目次
ポイント3点
- 消防本部の懲戒免職処分は違法とされ、取り消された
- 懲戒免職の理由となった「ハラスメント行為」には事実誤認が認められた
- 原告に対して100万円の慰謝料支払いが命じられた
1. 事件の概要
本件は、福岡県糸島市消防本部の職員であった原告A1とB1が、ハラスメント行為を理由にそれぞれ懲戒免職処分(A1)と戒告処分(B1)を受けたことに対し、その違法性を争った裁判です。
原告A1は懲戒免職処分の取消しと慰謝料300万円を求め、原告B1は戒告処分の取消しを求めて訴えを提起しました。
消防本部内部では、新聞報道でも大きく取り上げられた「パワハラ問題」が発生しており、13名もの職員に対する懲戒・分限処分が行われた中での訴訟となりました。
2. 原告の主張
- A1は、勤務中の喫煙など軽微な離席は認めたものの、重大な職務懈怠ではないと主張。
- 指摘された訓練行為(しごき・いじめ)についても、いずれも通常の訓練や業務指導の範囲内であったとし、懲戒免職に至るほどの非違行為ではないと争いました。
- さらに、弁明の機会が十分に与えられなかったこと、また事実調査が一方的・杜撰であった点も違法と主張しました。
一方B1も、自らの指導行為がいじめやハラスメントに該当するものではなく、処分は過剰であり違法であると訴えました。
3. 被告(消防本部側)の反論
- ハラスメント行為は複数年にわたり、対象となった部下の心身に重大な影響を与えており、懲戒免職は適切であると主張。
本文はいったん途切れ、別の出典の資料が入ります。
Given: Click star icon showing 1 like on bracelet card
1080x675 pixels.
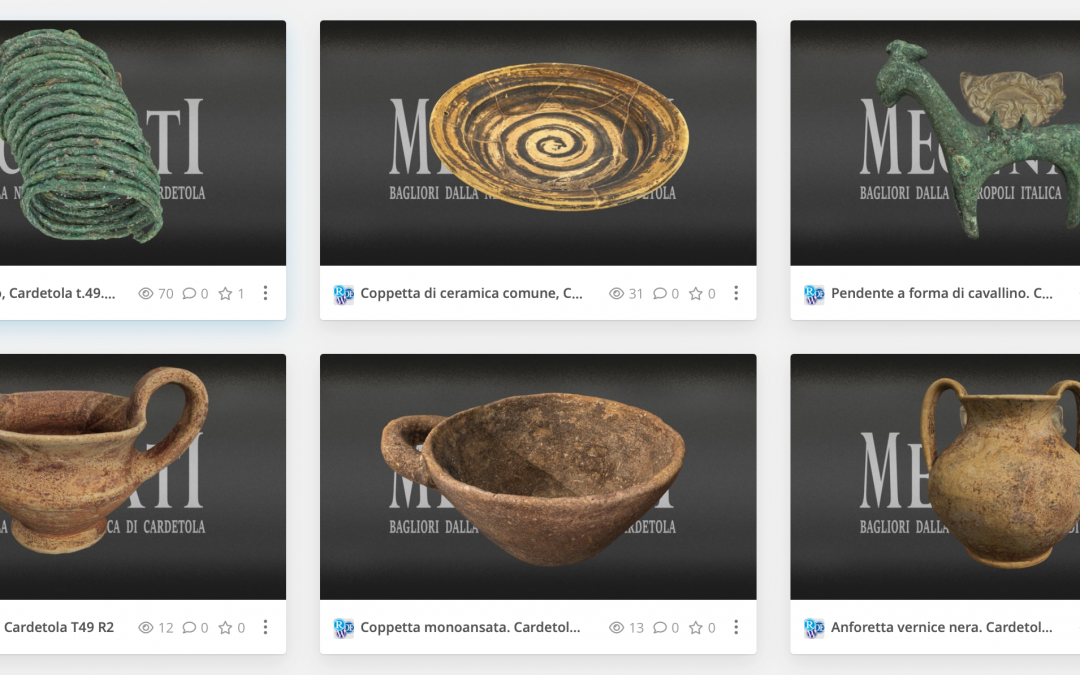Looking at the screenshot, I should [225, 293].
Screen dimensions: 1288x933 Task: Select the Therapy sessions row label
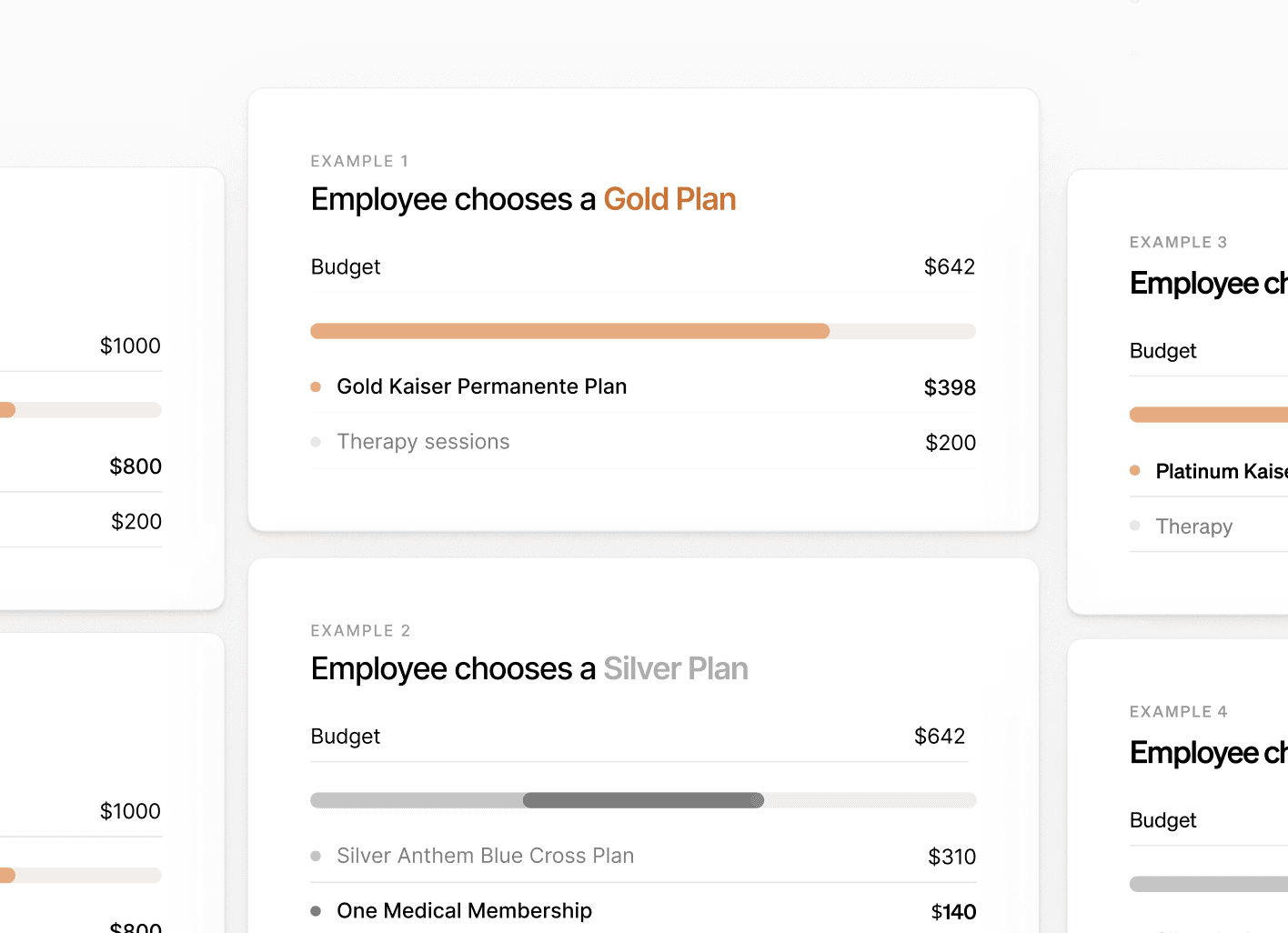[x=423, y=442]
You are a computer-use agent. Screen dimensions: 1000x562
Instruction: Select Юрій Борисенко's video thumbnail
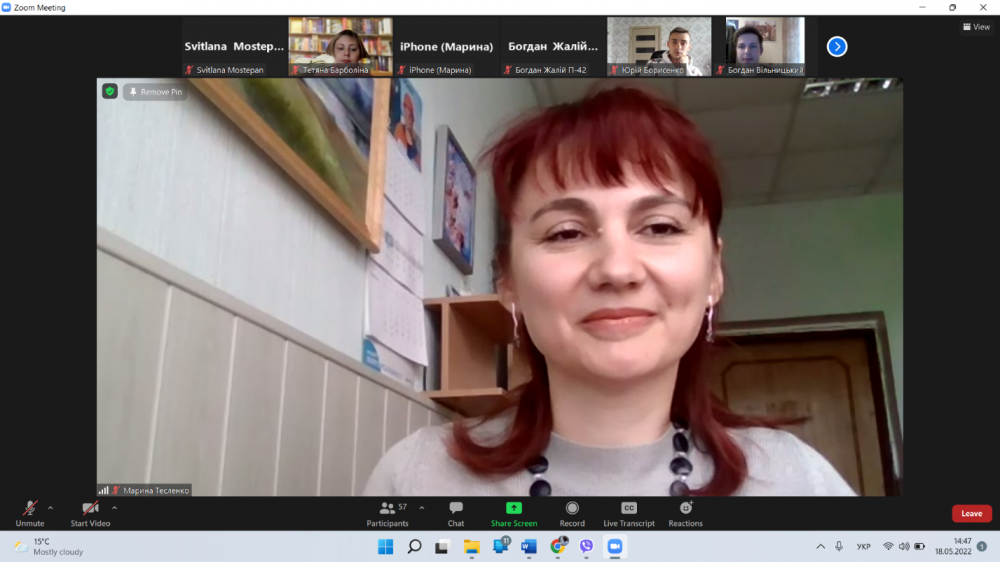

- 訓練や指導と称して、宙吊り状態にさせる、暴言を繰り返すなど、指導の範囲を逸脱した悪質な行為があったと認定しました。
- また、処分の手続きに問題はなく、十分に弁明の機会も与えたと反論しました。
4. 裁判所の判断
裁判所は次のように判断しました。
- A1に対する懲戒免職処分について、ハラスメント行為の一部には認定できないものが含まれており、処分理由に重大な事実誤認があったと認定。
- 処分に至る過程において、弁明の機会が形式的にしか与えられず、適正手続違反があったとしました。
- また、懲戒免職という最も重い処分を選択したことについて、裁量権の逸脱・濫用が認められると判断しました。
以上から、原告A1の懲戒免職処分は取り消され、慰謝料100万円の支払いが命じられました。
一方、原告B1については、戒告処分の違法性は認められず、請求は棄却されました。
5. 最終的な賠償額
- A1に対する慰謝料:100万円
- これに加えて、懲戒免職日(平成29年3月3日)から支払済みまで年5%の遅延損害金が付されることになりました。